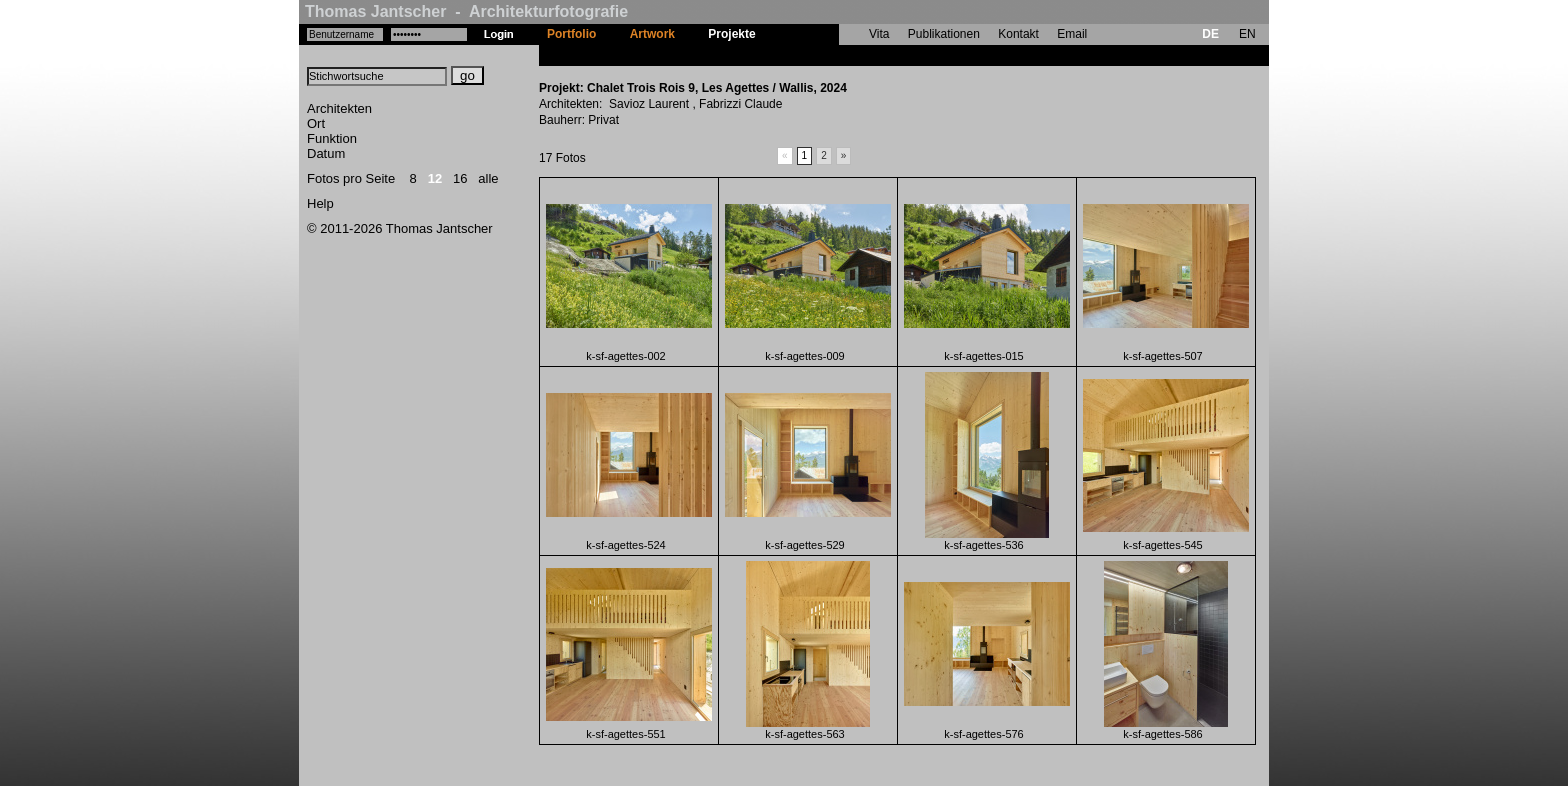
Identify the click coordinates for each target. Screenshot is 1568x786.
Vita (879, 34)
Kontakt (1018, 34)
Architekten (339, 108)
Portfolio (571, 34)
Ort (316, 123)
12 (435, 178)
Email (1072, 34)
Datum (326, 153)
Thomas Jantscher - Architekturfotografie (466, 11)
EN (1247, 34)
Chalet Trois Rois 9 (826, 55)
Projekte (731, 34)
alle (488, 178)
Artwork (652, 34)
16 (460, 178)
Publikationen (944, 34)
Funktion (332, 138)
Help (320, 203)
—————
Aim -
Return every line of the records above, unchanged, but omit the picture.

Worked answer -
Identify the click coordinates for each target. Screenshot is 1568x786.
Vita (879, 34)
Kontakt (1018, 34)
Architekten (339, 108)
Portfolio (571, 34)
Ort (316, 123)
12 (435, 178)
Email (1072, 34)
Datum (326, 153)
Thomas Jantscher - Architekturfotografie (466, 11)
EN (1247, 34)
Chalet Trois Rois 9 (826, 55)
Projekte (731, 34)
alle (488, 178)
Artwork (652, 34)
16 (460, 178)
Publikationen (944, 34)
Funktion (332, 138)
Help (320, 203)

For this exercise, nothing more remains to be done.